Coffee by sign language: how tech and coffee are coming together to support the Deaf

Working as a barista might not seem like an option for the Deaf, but for Herold Hlophe, his deafness is no obstacle. Thanks to a simple design solution, the coffee bar at which he works allows customers to place their order through a sign language menu.

Olga and Herold with an interviewer from eNCA news

Olga and Herold with an interviewer from eNCA news

The bar is the in-house coffee bar at the Bryanston branch of tech company Britehouse, and is a partnership with Ciro’s Blacksmith’s Coffee Movement. Herold and fellow barista Olga Masondo are graduates of the coffee company’s Barista Upliftment Programe, which works to train unemployed youth – some of whom, like Herold, are deaf – to become internationally accredited baristas. The movement is relatively new and Britehouse is the first company to adopt a deaf graduate.

Fittingly for the tech company, the Britehouse coffee bar is also supported by an app through which staff members can reward each other for great work with a virtual currency of coffee beans that can be spent at the bar.

Herold and Olga with Scott Gibson, Group Executive of Digital Practice at Dimension Data Global

Herold and Olga with Scott Gibson, Group Executive of Digital Practice at Dimension Data Global

According to Emmeline Bester, Britehouse’s group CSI manager, the response has been overwhelmingly positive from the staff.

“Everyone is beyond excited. Staff can’t get enough of it.

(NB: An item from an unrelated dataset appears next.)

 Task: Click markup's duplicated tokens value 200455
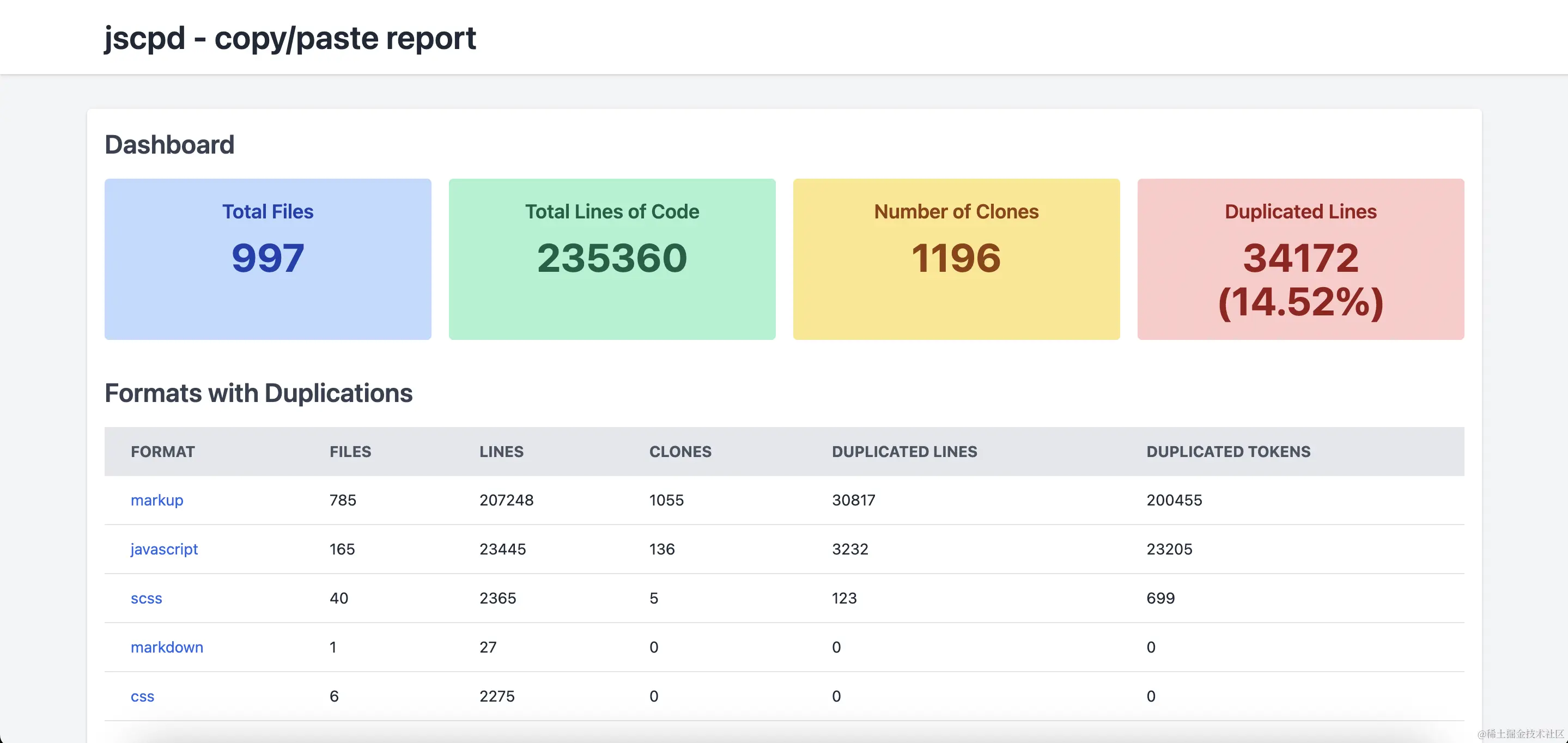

Herold is so friendly – he high fives people, gives a thumbs up, hugs people – he’s got this larger-than-life personality, and people walk out feeling happy, and humbled. Olga always goes the extra mile, and will make a great manager one day. As for myself, I can’t tell you what it’s done for me. It’s quite daunting to try signing, but I’m so inspired too, to learn so that I can communicate with the baristas properly.”

Herold demonstrates the sign for 'I love you'.

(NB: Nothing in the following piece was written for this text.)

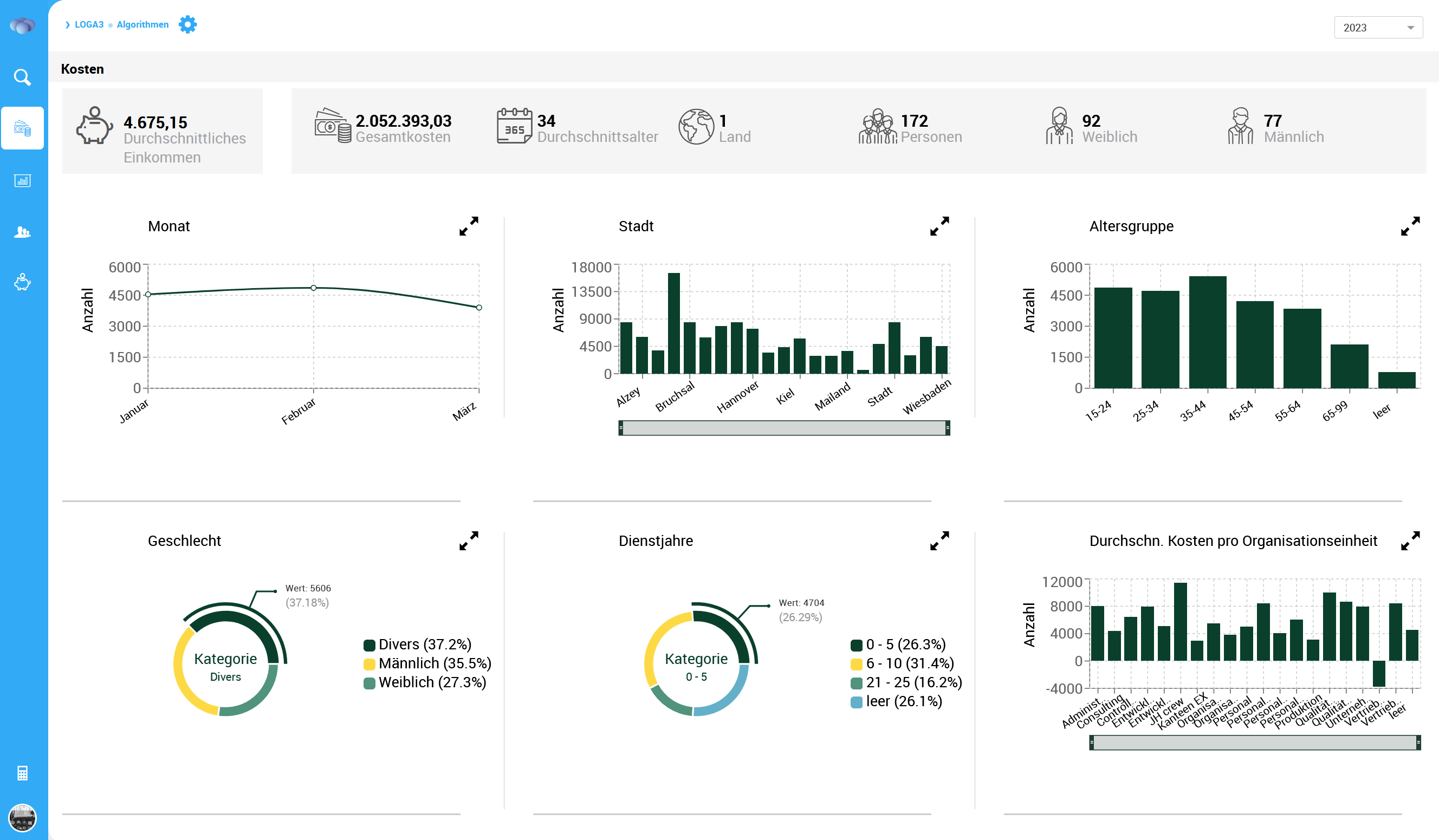
Task: Toggle the 6 - 10 Dienstjahre legend entry
Action: pos(902,663)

Herold demonstrates the sign for ‘I love you’.

Emmeline also hopes that more people will learn sign language through the initiative. Herold is trained to teach sign language and sign language cards are regularly posted at the coffee station and on the app. The coffee bar is where everyone converges, says Emmeline, and regular visits make it the perfect environment for learning a new language.

As well as uplifting the baristas, the coffee itself is also ethically sourced – Ciro offers three blends, including Fairtrade and organic options. As to the future, Ciro Junior Brand Manager, Garth Balabanoff says the programme is open to all their customers, and the plan is to roll the programme out to all the Britehouse locations in the next couple of months.

Kudos to Ciro and Britehouse. We can’t wait to see this expand to a coffee shop near us!